Inke MathauerI; Laurent MusangoII; Sibusiso SibandzeIII; Khosi MthethwaIV; Guy CarrinV
IMSc, PhD. Department of Health Systems Financing, World Health Organization, Geneva, Switzerland
IIMD, MPH, PhD. Health Financing and Social Protection/Cluster of Health Systems and Services, World Health Organization Regional Office for Africa, Inter-country Support Team, Central Africa, Libreville, Gabon
IIIMSc, formerly in Planning Unit, Ministry of Health and Social Welfare, Swaziland. East, Central and Southern African Health Community, Arusha, Tanzania
IVMSc. World Health Organization, Swaziland Country Office
VMSc, PhD. Department of Economics, University of Antwerp, Belgium
ABSTRACT
OBJECTIVE: The Government of Swaziland decided to explore the feasibility of social health insurance (SHI) in order to enhance universal access to health services.
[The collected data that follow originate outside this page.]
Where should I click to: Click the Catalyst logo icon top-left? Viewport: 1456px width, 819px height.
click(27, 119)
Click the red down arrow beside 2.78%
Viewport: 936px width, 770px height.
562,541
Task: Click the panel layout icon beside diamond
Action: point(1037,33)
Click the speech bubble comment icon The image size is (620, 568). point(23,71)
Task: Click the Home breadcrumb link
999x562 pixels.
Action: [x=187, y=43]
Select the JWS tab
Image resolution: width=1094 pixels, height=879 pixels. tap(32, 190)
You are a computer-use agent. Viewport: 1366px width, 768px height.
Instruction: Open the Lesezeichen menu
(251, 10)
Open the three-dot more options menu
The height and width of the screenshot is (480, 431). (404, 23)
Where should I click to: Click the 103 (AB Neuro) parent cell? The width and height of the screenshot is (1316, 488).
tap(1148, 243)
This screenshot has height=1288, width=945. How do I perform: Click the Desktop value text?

We assess the financial feasibility of a possible SHI scheme in Swaziland. The SHI scenario presented is one that mobilises resources additional to the maintained Ministry of Health and Social Welfare (MOHSW) budget. It is designed to increase prepayment, enhance overall health financing equity, finance quality improvements in health care, and eventually cover the entire population.
METHODS: The financial feasibility assessment consists of calculating and projecting revenues and expenditures of the SHI scheme from 2008 to 2018. SimIns, a health insurance simulation software, was used. Quantitative data from government and other sources and qualitative data from discussions with health financing stakeholders were gathered. Policy assumptions were jointly developed with and agreed upon by a MOHSW team.
RESULTS AND CONCLUSION: SHI would take up an increasing proportion of total health expenditure over the simulation period and become the dominant health financing mechanism. In principle, and on the basis of the assumed policy variables, universal coverage could be reached within 6 years through the implementation of an SHI scheme based on a mix of contributory and tax financing. Contribution rates for formal sector employees would amount to 7% of salaries and the Ministry of Health and Social Welfare budget would need to be maintained. Government health expenditure including social health insurance would increase from 6% in 2008 to 11% in 2018.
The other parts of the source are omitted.